Peace be with you ....Marc :)
I pray brother will learn and find from whence his help cometh. Not you. Not your parents. Not the system. Not the bottle. If he ever does make it to the point of healing, he will know that he asked of you what you couldn't give even if you wanted to. And he will know you did all that was yours to do. - Barbara
Alcohol is only the symptom of your brother's problems. And yes he will leave the baggage of emotions on you becuase he cannot process them and can no longer see his part in his life's tragedy. The hardest thing in the world to do is to be there reaching out to another loved one to offer them help and they won't take the help. Instead they want the anesthetic.
You have to look at your life and that of your teenage daughter and say to you self I have done all I can and I cannot let my fantasy tell me there is more I can do. Like your daughter once a person gets past the age of 13 we have very little control or ability to guide them IF they don't want to hear it.
When you have these thoughts try to step out and monitor the thoughts like saying "isn't that interesting..now why am I going down this road again. Become the editor of these thoughts not to analyze them but to know them and bring into view the wish to be all powerful and protect your brother when you cannot.
Best wishes this story line will continue until he does finally call it quits.

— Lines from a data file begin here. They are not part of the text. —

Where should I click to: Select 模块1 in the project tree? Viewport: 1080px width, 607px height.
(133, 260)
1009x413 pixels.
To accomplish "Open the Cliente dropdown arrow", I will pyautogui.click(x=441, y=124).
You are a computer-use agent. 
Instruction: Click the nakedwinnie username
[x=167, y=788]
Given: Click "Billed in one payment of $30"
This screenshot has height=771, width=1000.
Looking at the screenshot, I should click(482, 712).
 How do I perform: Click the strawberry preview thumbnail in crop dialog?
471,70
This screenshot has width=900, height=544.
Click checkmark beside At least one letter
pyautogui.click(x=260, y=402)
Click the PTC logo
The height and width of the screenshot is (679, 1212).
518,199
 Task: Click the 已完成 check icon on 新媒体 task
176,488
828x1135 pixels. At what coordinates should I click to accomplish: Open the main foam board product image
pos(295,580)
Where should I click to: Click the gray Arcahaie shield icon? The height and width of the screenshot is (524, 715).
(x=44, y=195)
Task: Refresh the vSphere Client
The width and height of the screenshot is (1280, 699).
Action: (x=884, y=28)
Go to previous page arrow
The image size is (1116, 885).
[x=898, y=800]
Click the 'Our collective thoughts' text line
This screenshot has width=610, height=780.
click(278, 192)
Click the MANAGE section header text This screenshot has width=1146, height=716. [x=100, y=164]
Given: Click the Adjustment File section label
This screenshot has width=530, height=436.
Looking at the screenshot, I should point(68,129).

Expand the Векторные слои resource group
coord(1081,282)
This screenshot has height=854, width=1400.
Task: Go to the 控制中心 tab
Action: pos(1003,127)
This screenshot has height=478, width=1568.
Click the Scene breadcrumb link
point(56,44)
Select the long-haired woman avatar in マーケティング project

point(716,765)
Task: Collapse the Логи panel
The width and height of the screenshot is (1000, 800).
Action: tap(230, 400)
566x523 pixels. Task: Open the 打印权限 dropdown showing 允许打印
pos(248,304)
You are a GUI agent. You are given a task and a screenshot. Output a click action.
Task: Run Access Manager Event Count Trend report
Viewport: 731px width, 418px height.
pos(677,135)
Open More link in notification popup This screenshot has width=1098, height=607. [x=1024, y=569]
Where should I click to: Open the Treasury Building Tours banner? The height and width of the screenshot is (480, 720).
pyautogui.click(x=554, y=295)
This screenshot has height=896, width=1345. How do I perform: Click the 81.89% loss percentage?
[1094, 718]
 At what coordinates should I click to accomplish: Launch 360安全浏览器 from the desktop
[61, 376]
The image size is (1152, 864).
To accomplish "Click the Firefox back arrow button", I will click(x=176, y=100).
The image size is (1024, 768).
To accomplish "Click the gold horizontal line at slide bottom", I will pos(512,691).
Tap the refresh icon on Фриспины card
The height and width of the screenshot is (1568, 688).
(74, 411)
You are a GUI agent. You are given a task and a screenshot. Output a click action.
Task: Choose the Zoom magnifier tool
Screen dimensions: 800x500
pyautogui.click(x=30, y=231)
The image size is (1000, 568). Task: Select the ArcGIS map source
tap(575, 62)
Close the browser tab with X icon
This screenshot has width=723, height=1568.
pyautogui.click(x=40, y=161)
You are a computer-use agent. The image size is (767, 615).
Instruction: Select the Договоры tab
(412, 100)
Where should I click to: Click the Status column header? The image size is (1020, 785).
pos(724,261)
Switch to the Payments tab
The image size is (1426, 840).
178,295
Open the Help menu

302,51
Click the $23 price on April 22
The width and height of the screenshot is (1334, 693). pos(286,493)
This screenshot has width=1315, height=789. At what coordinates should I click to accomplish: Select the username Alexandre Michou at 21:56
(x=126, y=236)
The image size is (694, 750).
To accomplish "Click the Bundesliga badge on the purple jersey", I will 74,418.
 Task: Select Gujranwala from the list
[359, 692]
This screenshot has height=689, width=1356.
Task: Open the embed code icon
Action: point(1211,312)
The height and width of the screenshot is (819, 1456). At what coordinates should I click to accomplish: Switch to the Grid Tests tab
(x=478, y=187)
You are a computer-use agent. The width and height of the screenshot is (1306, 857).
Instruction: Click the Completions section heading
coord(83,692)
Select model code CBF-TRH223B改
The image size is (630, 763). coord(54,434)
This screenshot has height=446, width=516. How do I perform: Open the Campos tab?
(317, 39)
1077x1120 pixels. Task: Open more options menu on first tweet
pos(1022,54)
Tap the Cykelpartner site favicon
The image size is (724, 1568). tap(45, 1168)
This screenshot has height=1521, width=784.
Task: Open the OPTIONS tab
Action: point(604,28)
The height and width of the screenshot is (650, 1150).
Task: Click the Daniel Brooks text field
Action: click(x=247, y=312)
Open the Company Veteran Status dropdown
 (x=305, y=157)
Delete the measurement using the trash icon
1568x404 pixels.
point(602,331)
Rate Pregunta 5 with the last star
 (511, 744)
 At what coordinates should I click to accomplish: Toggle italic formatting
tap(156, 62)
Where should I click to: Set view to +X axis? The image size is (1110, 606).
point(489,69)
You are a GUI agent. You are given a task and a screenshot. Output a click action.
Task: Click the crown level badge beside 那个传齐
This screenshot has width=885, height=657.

My thoughts are with you and your family, this is such an awful situation. I have no words of wisdom, but even worse, no idea what words of comfort to use. Just know that I'm thinking of you and hoping things will turn for the better soon.
Tammy
http://lifeliveitormissout.blogspot.com
You did what you needed to do. I remember when my ex would go through her suicidal bouts. I would feel helpless and almost a hostage. I would wonder how I would feel if I followed her wishes and didn't do anything. Her therapist said it best. If she threatens call. Responsibility then falls on her and I did what I needed to do. Love - to support and CHALLENGE. Take care of yourself. ~ Mike
I am so sorry, Rebecca, that he has chosen to act this way. I think that you have the right mindset in how you are dealing with this. You should not feel guilty because as you pointed out, he has created this hell in which he lives.
Hugs from Alexis and I
Chris
(((((((((Rebecca)))))))))))
You are right in this. There are still times I feel guilty for X's death, but they are few & far between. I am more angry that I have allowed myself to wallow and feel guilty for as long as I have. He made the personal hell he was living in, and he felt he was right in ending his life. I know he was wrong, and that he gave up, but...For him, it was his choice.
I hope your brother decides to wait & see that there is hope.
That he can have hope, and he can live a happy, healthy life and reconcile his pain with healing & time.
Many hugs & thoughts.
If you need anything, don't hesitate to let me know.
xo,
Heather
It must be a horrible choice to have to make, but only he can help himself and only you can help you.I am here to listen any time you need to vent.His blaming you is part of his illness.